From fde00e16d8d2a9cecb10e4acfa906c1ccaf0bc9b Mon Sep 17 00:00:00 2001
From: "Eric W. Tramel" <eric.tramel@gmail.com>
Date: Wed, 6 May 2026 10:03:03 -0400
Subject: [PATCH 2/2] Clarify deterministic plugin scaffolding

---
 .claude/commands/create-plugin.md             | 28 +++++--------------
 .../data-designer-plugin-authoring/SKILL.md   | 10 ++++---
 2 files changed, 13 insertions(+), 25 deletions(-)

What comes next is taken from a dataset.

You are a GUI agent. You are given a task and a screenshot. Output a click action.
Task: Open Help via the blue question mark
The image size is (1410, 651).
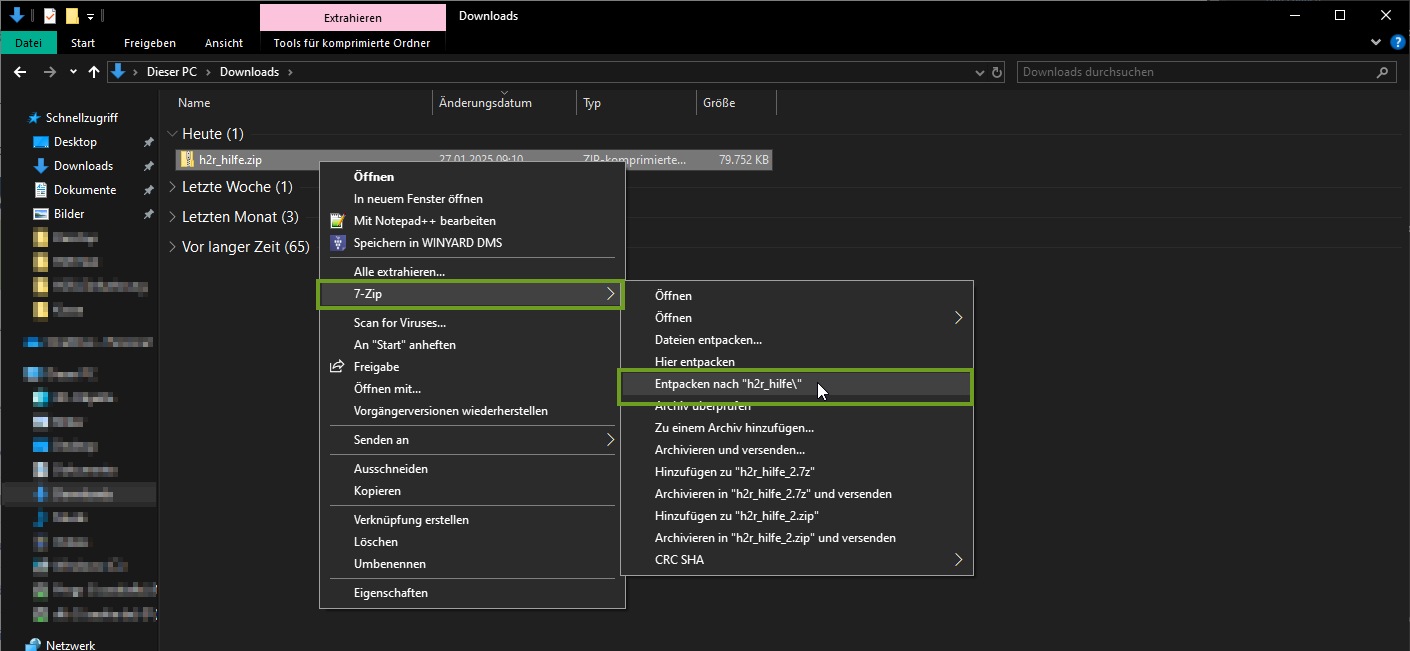[x=1398, y=42]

diff --git a/.claude/commands/create-plugin.md b/.claude/commands/create-plugin.md
index b34eb05..d889844 100644
--- a/.claude/commands/create-plugin.md
+++ b/.claude/commands/create-plugin.md
@@ -36,35 +36,20 @@ uv run python -c "import inspect; from data_designer.engine.column_generators.ge
 
 ---
 
-## Phase 2: Scaffold
+## Phase 2: Scaffold With `ddp`
 
-Always use the canonical scaffold. Do not hand-create a plugin package layout.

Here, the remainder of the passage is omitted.